THE DATA:
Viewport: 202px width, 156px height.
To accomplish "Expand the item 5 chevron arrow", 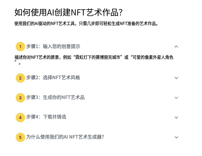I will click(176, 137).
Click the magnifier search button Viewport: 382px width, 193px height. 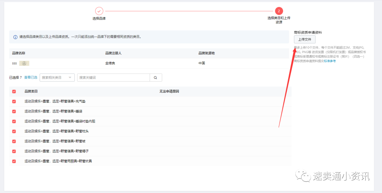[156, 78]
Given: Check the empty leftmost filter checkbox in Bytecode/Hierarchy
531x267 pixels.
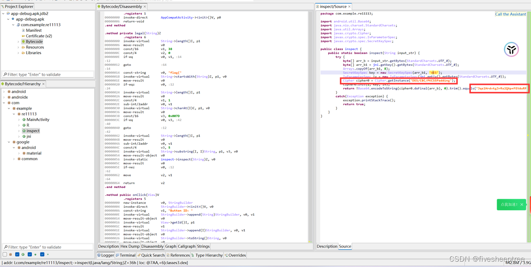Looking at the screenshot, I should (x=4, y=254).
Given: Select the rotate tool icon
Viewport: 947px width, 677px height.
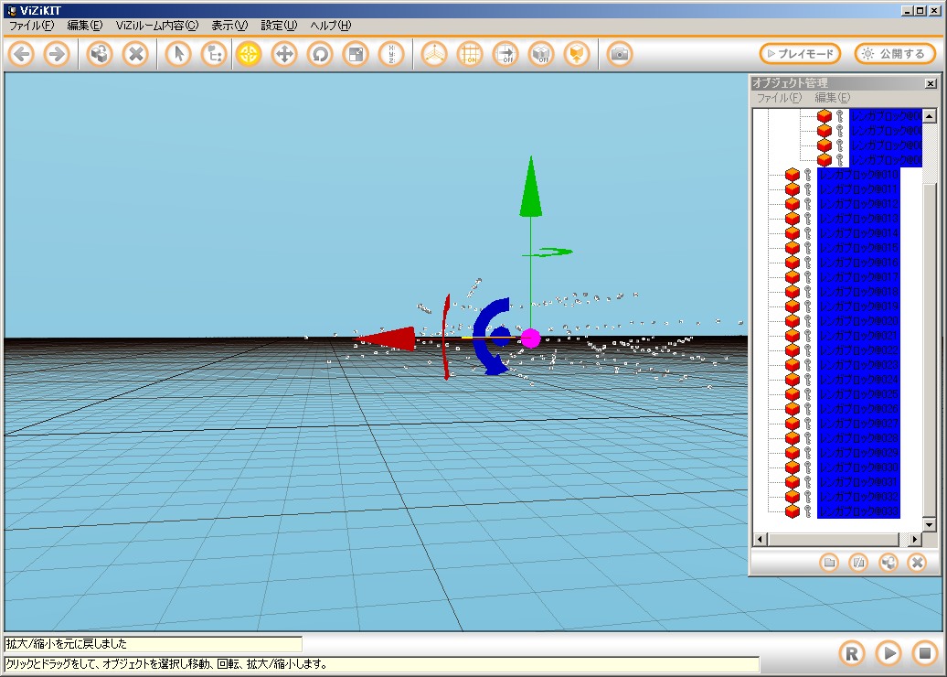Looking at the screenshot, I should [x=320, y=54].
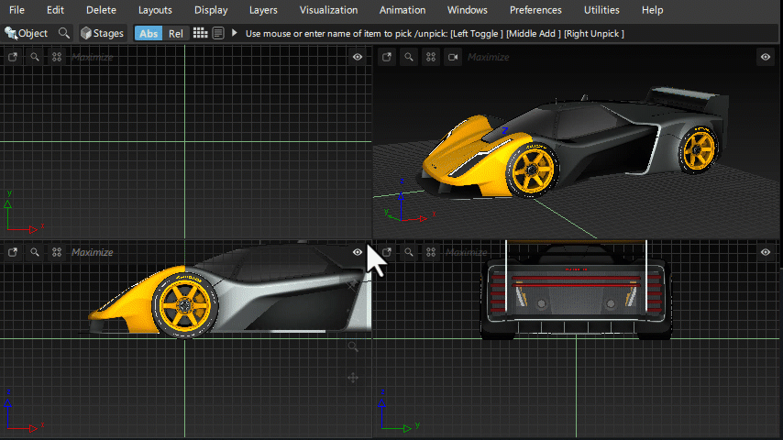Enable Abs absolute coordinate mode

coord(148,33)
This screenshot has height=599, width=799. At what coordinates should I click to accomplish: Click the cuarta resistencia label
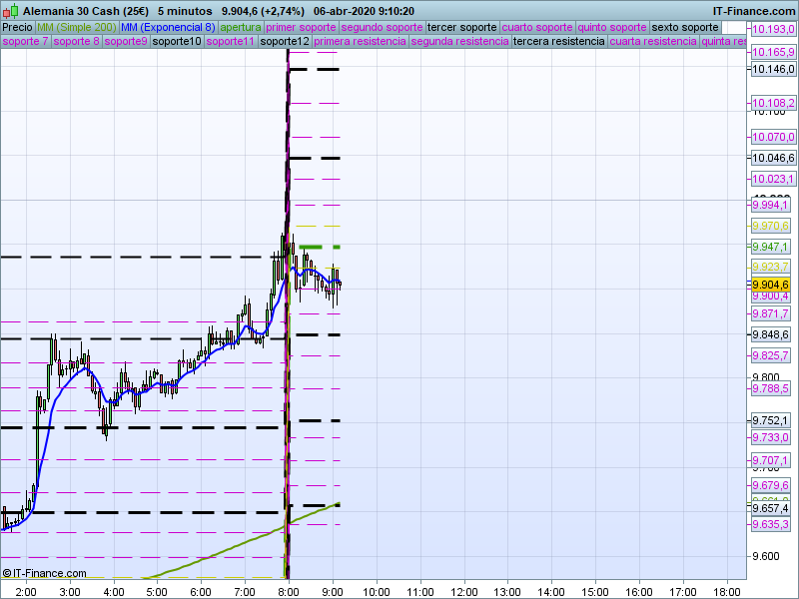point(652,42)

WHAT THE TASK ASKS: To answer, repeat exactly the lines from the line containing "531x267 pixels." through the last line of the data above, leaving out all pictures.

RESULT FOR THIS TASK:
531x267 pixels.
Looking at the screenshot, I should (x=4, y=254).
Given: Select the rotate tool icon
Viewport: 947px width, 677px height.
Looking at the screenshot, I should [x=320, y=54].
Enable Abs absolute coordinate mode

coord(148,33)
This screenshot has height=599, width=799. At what coordinates should I click to accomplish: Click the cuarta resistencia label
point(652,42)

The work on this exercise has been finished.